Not so hot as it is portrayed!

Hot Hot Hot!    2016 Hottest Year on Record.  New Zealand had its hottest ever recorded year in 2016.

These were some of the media headlines following the release of NIWA’s Annual Climate Summary last week.

Many will think that it’s great to have a hot hot hot summer.  By the pool, at the beach, hot is great!  What’s the problem?  After all, pool and beach images celebrating hot, frames many of the media reports on the conference.  So good it has to be!  Right?

Wrong!

The problem is that for New Zealand, 2016 was the hottest in a series of ever hotter years.

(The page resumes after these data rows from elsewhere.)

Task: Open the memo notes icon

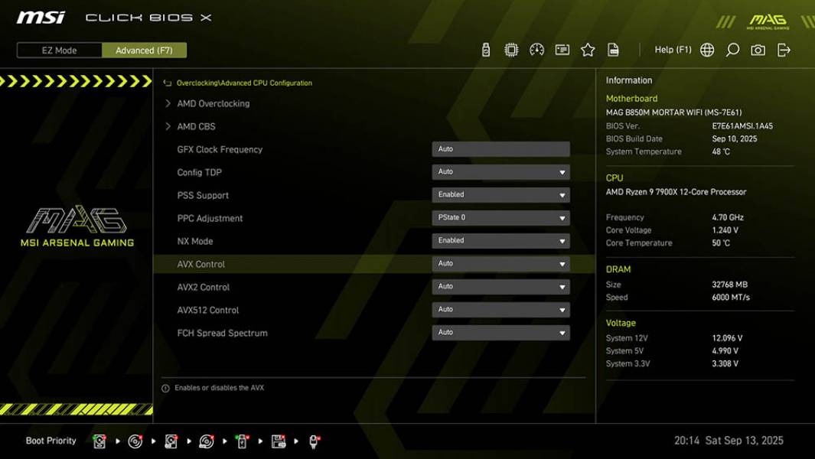Action: point(562,48)
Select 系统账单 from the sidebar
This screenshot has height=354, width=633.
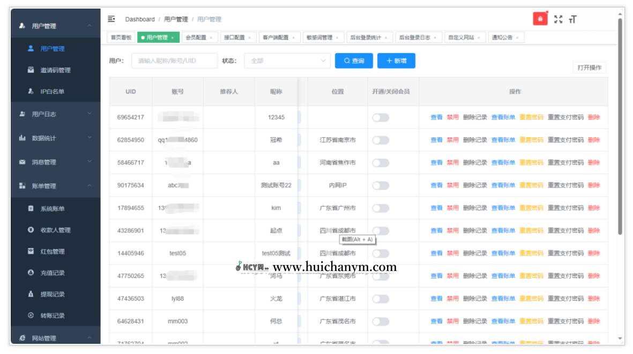[54, 208]
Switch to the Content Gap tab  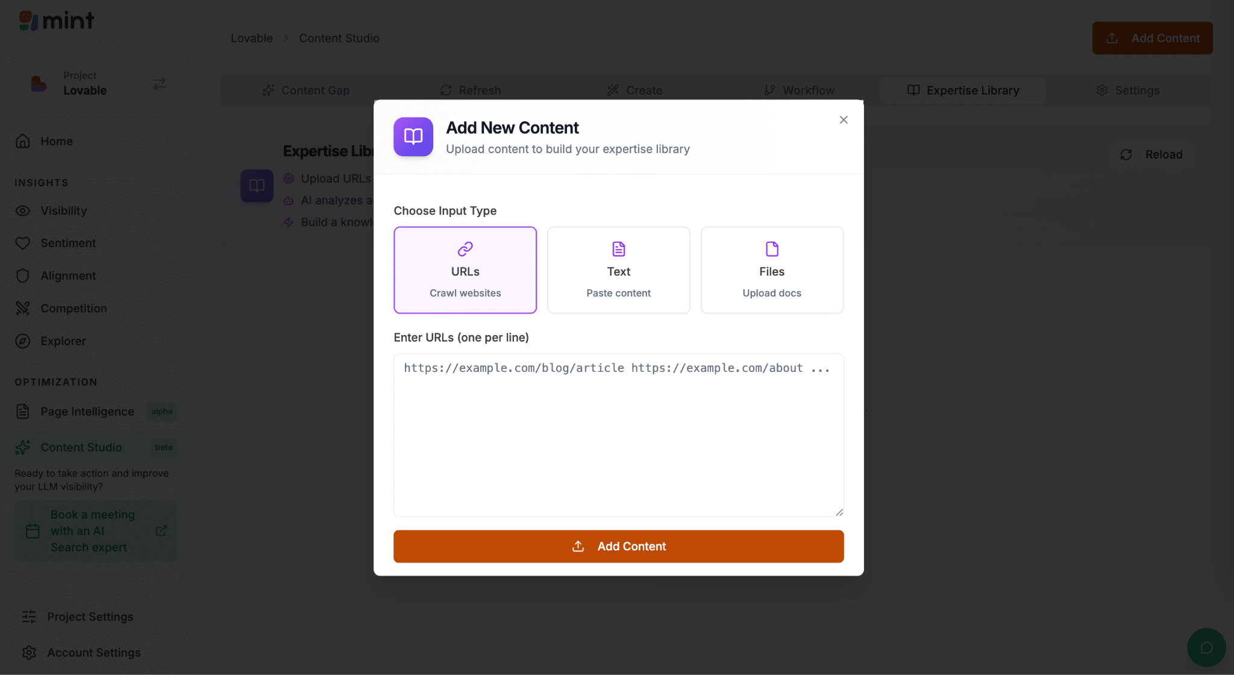coord(306,90)
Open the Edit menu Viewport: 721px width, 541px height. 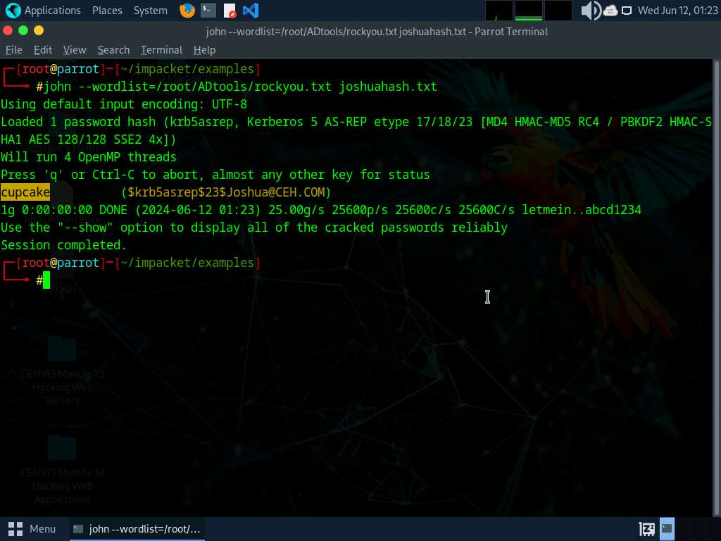tap(43, 50)
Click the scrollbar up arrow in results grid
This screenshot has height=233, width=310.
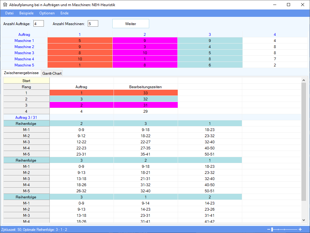coord(304,80)
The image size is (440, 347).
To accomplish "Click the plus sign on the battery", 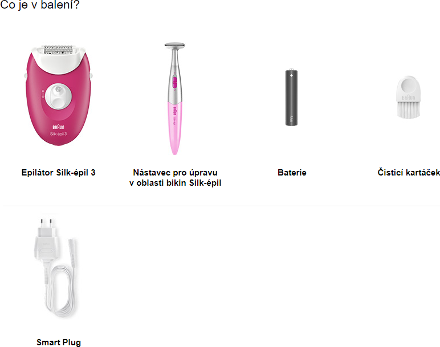I will point(291,75).
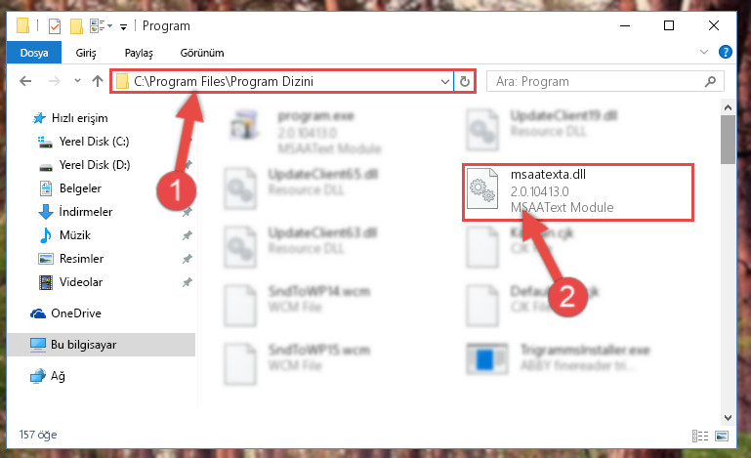This screenshot has width=751, height=458.
Task: Open Customize Quick Access Toolbar dropdown
Action: (124, 26)
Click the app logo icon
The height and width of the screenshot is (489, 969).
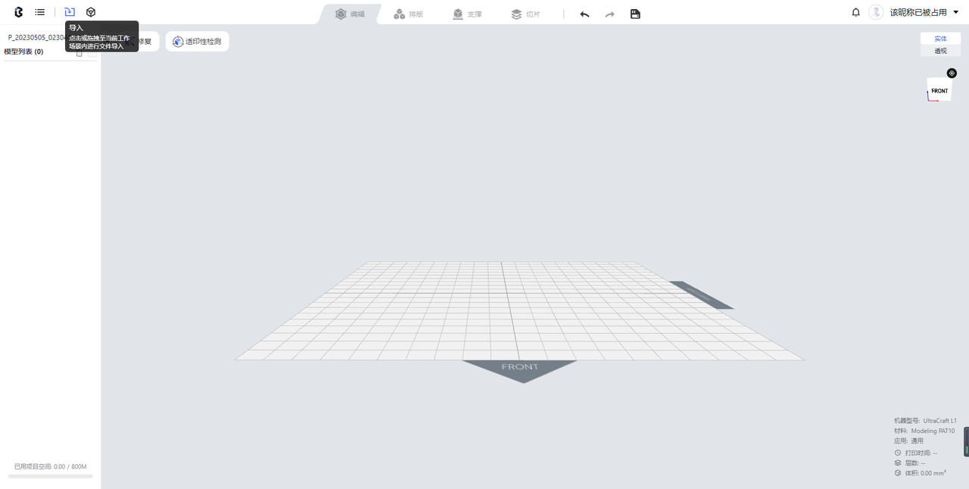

Since 1909, annual average temperatures across the country have risen between 0.51°C and 1.20°C above normal.  And the trend is ever upwards.

This trend is reflected in many countries around the world with 2016 now also recorded as the world’s hottest year on record.

There are reasons for that record.  As NIWA says, for New Zealand, it is a combination of three factors.

nzweather-records2016One is that ocean temperatures around New Zealand were unusually warm throughout the early part of 2016.  Last year’s El Nino weather pattern was a key contributor to this.

Second was unusual atmospheric pressure patterns resulting in more northerly and nor-westerly winds that therefore, picked up heat from the warmed oceans.

Third was increased green house gases in the atmosphere that mark a long-term warming trend, aka global warming.  Over 90% of that additional heat in the atmosphere gets absorbed in to the oceans, which loops us back to reason number one.

Science has no real understanding of how much more heat the oceans can tolerate.  It is known that ice loss in the Arctic and Antarctic is causing sea level rise on top of that caused directly by the thermal expansion of our oceans.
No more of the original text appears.